===== Records shown =====

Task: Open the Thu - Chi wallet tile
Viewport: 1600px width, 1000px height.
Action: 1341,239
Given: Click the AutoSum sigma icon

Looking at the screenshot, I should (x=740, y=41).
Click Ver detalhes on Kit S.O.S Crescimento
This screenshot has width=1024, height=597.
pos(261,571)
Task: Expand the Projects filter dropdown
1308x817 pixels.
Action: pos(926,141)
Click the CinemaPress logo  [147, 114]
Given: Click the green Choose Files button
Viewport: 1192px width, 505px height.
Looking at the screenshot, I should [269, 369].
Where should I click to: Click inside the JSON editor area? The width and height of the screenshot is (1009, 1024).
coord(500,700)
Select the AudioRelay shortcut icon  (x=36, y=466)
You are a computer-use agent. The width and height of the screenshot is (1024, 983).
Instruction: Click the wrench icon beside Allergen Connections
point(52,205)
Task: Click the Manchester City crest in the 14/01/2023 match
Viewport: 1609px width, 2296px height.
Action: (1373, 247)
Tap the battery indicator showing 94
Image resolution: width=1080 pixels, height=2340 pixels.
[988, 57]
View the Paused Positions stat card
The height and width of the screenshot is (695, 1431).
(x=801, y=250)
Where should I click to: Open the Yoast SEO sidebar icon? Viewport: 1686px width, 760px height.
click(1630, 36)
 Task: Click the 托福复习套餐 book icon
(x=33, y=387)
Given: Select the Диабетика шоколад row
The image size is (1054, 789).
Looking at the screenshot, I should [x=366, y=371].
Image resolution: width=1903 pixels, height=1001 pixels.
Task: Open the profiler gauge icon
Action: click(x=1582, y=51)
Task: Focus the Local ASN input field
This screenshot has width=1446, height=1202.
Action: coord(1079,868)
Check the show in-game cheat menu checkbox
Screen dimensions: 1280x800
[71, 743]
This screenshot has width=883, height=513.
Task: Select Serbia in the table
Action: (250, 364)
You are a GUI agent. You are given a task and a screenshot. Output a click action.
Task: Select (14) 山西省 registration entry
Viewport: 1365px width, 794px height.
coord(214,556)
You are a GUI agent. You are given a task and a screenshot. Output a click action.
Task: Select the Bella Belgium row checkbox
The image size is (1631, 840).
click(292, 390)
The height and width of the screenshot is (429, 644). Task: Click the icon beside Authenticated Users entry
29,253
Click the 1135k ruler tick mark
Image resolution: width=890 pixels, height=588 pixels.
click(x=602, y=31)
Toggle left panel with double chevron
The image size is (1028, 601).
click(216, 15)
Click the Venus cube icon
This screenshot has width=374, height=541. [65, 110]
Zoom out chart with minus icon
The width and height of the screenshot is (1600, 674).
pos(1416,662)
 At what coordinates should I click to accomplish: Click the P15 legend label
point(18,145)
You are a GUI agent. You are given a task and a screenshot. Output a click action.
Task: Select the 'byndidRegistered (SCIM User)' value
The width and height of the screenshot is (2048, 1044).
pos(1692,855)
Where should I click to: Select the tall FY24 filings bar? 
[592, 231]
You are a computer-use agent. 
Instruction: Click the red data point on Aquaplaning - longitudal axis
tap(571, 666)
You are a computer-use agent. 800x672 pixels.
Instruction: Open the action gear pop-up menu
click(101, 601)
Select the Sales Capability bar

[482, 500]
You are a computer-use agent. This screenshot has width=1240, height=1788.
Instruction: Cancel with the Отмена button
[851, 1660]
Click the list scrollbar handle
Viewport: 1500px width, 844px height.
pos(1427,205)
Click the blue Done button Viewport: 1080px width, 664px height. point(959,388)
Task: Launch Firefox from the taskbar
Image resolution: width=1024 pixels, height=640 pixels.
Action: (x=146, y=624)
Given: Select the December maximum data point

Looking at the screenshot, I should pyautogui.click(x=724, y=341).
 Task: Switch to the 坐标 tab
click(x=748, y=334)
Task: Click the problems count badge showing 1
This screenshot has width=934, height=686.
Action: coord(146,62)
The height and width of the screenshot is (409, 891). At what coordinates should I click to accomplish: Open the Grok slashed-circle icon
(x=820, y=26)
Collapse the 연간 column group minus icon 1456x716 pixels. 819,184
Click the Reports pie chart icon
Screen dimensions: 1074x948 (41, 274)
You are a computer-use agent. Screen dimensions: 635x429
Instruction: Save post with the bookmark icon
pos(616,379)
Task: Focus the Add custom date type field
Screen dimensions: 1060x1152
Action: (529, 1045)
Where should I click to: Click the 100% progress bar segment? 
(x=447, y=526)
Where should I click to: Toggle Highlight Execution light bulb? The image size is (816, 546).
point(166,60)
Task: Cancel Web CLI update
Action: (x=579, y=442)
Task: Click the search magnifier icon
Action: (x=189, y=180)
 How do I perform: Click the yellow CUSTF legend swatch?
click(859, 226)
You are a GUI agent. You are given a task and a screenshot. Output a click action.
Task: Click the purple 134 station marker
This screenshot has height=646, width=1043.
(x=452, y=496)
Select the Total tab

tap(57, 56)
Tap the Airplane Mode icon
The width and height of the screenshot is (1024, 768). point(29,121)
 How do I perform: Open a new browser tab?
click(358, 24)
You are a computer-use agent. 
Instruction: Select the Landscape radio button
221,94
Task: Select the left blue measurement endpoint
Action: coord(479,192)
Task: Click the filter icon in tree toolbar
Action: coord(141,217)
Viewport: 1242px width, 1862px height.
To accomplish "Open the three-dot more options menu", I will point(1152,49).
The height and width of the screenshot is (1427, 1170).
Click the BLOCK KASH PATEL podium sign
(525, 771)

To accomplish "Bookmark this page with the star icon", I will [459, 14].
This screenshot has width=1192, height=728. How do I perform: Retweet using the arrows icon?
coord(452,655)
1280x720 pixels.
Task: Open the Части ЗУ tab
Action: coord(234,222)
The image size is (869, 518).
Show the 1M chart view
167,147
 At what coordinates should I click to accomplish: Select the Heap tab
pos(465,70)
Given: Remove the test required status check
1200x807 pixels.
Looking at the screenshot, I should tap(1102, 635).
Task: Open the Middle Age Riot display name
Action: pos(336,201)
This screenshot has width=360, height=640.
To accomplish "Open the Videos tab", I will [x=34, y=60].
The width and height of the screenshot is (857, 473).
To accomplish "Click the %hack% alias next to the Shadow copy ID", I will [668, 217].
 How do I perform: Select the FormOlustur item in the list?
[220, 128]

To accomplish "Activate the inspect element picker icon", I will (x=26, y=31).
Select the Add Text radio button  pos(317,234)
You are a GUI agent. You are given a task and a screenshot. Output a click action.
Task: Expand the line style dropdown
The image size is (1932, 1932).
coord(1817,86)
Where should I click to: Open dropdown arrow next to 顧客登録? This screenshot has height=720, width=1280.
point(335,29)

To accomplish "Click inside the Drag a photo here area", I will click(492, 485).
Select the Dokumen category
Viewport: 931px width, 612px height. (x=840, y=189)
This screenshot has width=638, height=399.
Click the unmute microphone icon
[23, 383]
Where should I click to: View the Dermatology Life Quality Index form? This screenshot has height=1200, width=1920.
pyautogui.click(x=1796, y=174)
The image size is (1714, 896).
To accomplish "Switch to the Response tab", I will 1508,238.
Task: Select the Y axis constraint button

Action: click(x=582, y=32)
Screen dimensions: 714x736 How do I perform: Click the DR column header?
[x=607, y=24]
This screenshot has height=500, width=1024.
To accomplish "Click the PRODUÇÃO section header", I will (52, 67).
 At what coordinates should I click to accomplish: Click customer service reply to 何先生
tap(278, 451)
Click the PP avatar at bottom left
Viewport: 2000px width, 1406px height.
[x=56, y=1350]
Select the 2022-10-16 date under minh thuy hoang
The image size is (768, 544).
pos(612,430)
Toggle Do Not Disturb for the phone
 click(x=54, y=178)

=====

• Brief: Work out how many lines in the material above hold the word "minus"; answer with the number only.

• Response for this exercise: 2